Like when Jabbar explains that when he was a young player, he felt a desire to find meaning in the game, and the fact that he was playing this game galled basketball: "I wanted the game to make sense in my life beyond just having a skill set."
Jabbar also explains that practices with Coach Wooden were highly structured because rather than just running familiar drills from a list, Coach spent hours preparing for each practice, making sure he was coaching per the uniqueness of each player: "... he [Coach] realized that a particular player was not the same player one day that he had been the day before ..." Like Heraclitus who said: You can never step in the same river twice.
I think Wooden knew that the player, like the river was always evolving, always becoming and that a good coach needed to be aware of that.
My favorite podcast as of late is ThinkAgain. Every episode is so packed with interesting info that I often listen to it twice. The latest episode is with Jason Heller whose insights really enriched my appreciation for David Bowie ... and how in his quest to be "inauthentic" and arguably disconnected from community ... with startling and almost non-sensical invocation of scifi fantastic into his music ... that his work became authentic and connected. Free jazz.
Heller also wonders if artistic authenticity is even possible, given that the artist (like the basketball player) changes and evolves ... almost immediately after the art is made. After the play is played. Like the river. Always the same. Never the same.
In Celeste Ng's Everything I never Told You, the character Lydia dies. That fact is not a spoiler alert as it's the first thing we learn. How she dies is a spoiler alert so don't read on if you don't want the spoiler.
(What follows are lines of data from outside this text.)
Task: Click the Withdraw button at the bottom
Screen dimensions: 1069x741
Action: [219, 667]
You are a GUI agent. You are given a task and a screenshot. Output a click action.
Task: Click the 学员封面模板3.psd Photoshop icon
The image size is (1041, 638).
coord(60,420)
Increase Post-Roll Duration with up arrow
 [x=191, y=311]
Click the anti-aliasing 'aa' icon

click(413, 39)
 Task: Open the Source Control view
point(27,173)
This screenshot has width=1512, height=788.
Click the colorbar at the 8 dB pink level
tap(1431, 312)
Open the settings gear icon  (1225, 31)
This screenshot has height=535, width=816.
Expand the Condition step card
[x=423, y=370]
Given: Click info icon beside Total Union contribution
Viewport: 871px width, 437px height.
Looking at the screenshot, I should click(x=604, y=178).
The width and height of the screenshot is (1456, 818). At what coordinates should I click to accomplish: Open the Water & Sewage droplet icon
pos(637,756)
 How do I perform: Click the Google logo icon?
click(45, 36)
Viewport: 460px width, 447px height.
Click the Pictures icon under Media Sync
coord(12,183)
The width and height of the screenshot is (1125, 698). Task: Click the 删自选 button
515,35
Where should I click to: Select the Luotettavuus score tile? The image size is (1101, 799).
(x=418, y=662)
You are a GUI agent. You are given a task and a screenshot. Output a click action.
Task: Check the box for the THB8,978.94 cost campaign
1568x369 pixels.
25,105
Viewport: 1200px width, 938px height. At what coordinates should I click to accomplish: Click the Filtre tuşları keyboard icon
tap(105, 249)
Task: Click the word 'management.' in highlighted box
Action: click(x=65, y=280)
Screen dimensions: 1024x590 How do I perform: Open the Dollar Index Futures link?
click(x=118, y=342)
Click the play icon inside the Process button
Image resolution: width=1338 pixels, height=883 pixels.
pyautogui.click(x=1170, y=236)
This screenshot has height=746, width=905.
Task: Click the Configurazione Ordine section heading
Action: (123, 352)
So Lydia decides to enter the body of water even though she doesn't know how to swim. She is in that moment who she is and she does what she feels is right in the moment.
Having lost my brother to suicide, I often wonder if in the middle of the act he changed his mind but couldn't take it back. That's the one thing that really bothers me. What if in the middle of Lydia's decent into the water she evolves and changes but can't take it back?
It makes me think about the delicate balance of life. To be in the moment and have the courage to step in that water, knowing we will change and the water will change tomorrow.
But isn't that also true with other choices we make? Like to fall in love? To say yes? To walk away? To say no? To fight for the now?
Coach Wooden lived to be ninety nine ... who said about the game, which applies to life and death: "Players with fight never lose a game, they just run out of time."